My first and greatest debt is to my teachers, notably Grahame Clark and Glyn Daniel, who taught me that it is not the material data alone but the approach to the subject which governs the hypotheses which finally we accept. It is they, and those colleagues who take pleasure in discussing the general problems of prehistoric archaeology, who have made studying the subject so rewarding.
I have incurred many obligations to friends and scholars in Greece, indeed one of the most agreeable aspects of working in the Cyclades has been the generosity and cooperation of all those archaeologists with whom I have had contact. Among those who have kindly permitted me to study unpublished material are Dr and Mrs N. Zapheiropoulos, Mr Christos Doumas, today the most active worker on problems of Cycladic prehistory, Professor N. Kontoleon, Dr S. Alexiou, Mr M. S. F. Hood and Professor J. L. Caskey, who also gave me the welcome opportunity of assisting in his excavations at Kephala in Kea. To Professor Blegen, Mr Jerome Sperling and the Director of the Ankara Museum I am grateful for access to the Kum Tepe material and for permission to publish my drawings of it. I wish also to thank Miss Sylvia Benton, Frau E. M. Fischer-Bossert, Mr Hector Catling, the late Dr C. Karousos, Professor Dora Levi, Dr G. Papathanasopoulos, Miss B. Philippaki, Mrs Patricia Preziosi, Dr David Trump and Professor Saul Weinberg for valuable advice or access to unpublished material. The late Mr R. W. Hutchinson was a kind and good friend, and an unfailing source of unexpected yet useful information.
I have had the great pleasure of cooperating with Dr J. R. Cann and Dr J. E. Dixon in the study of obsidian, and they have advised on other petrological points, as have Dr Janet Seton Springer (née Peacey) and Professors A. N. Georgiades and G. M. Paraskevopoulos in Athens. Mr J. M. Charles has been most helpful with his metallurgical knowledge.
During my stay in Greece, first as a Strathcona Student of St John’s College and the School Student of the British School of Archaeology at Athens, then as holder of a Greek Government scholarship, and recently with the support of the Research Fund of the University of Sheffield, the hospitality of the School and the friendship of its members, has been generous. I have greatly benefited there from discussions with Dr Peter Warren on Cretan problems, and with Dr David French and Mr Roger Howell on the prehistory of the Greek mainland. Dr French has kindly allowed me to refer freely here to his unpublished doctoral dissertation. I am grateful to my former research supervisors Dr F. H. Stubbings and Mr A. H. S. Megaw for their counsel, and to Professor J. D. Evans for his collaboration in our joint excavations at Saliagos.

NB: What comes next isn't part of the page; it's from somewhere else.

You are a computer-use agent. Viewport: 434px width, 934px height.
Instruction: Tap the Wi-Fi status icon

It was Dr John Coles, its General Editor, who invited me to write this book which owes much to his encouragement and to the care of Miss Janice Price. The maps have been drawn by Mr J. E. Hall, Mr C. R. Jones and Miss S. G. Ottwell, the plans by Mr N. S. Hyslop, and the diagrams by Mr H. Walkland. Mr P. R. Morley printed many of the photographs from my negatives, and for the others, or for permission to use them, I am grateful to the Managing Committee of the British School of Archaeology at Athens (as for permission to publish my drawings of Cycladic material), the Trustees of the British Museum, the Director of the National Museum in Athens, the Keepers of the Departments of Antiquities of the Ashmolean Museum, of the Musée du Louvre, and of the Nationalmuseet in Copenhagen, to the Director of the German Archaeological Institute in Athens, to Mr M. S. F. Hood, Professor J. L. Caskey, Professor N. Kontoleon, Mrs Dolly Goulandris and especially to Dr and Mrs N. Zapheiropoulos and Mr Christos Doumas. The frontispiece is the work of Ino loannidou and Lenio Bartziotis, with the kind permission of Mrs Goulandris.

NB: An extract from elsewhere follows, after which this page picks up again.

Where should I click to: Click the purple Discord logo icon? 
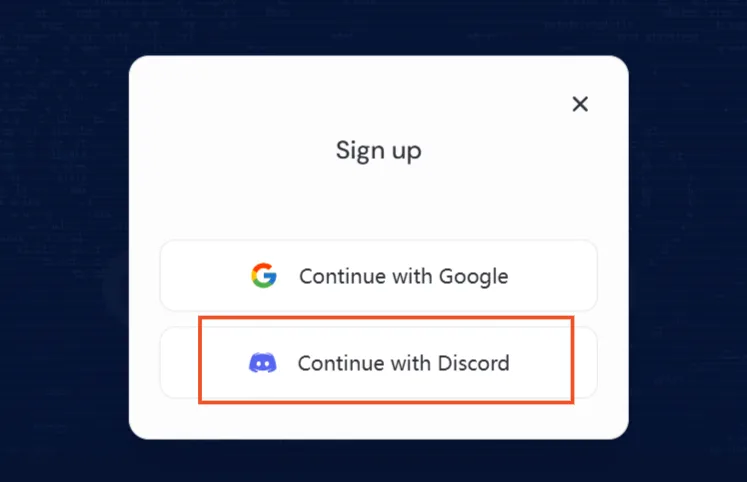click(262, 363)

My wife has been a constant source of encouragement, spiritual and practical, throughout the preparation of this work. Inevitably we have found working in the Cyclades the most personally enjoyable part of this research. Mr M. Bardanis, Mr Z. Vaos, Mr N. Gavalas, Mr V. Kaloudas, Mr G. Kastrisios and the museum officials in the Cyclades have been very helpful. To all these colleagues, to those friends in the islands who have been so very hospitable, and especially to the friendly people of Apeiranthos, my very grateful thanks.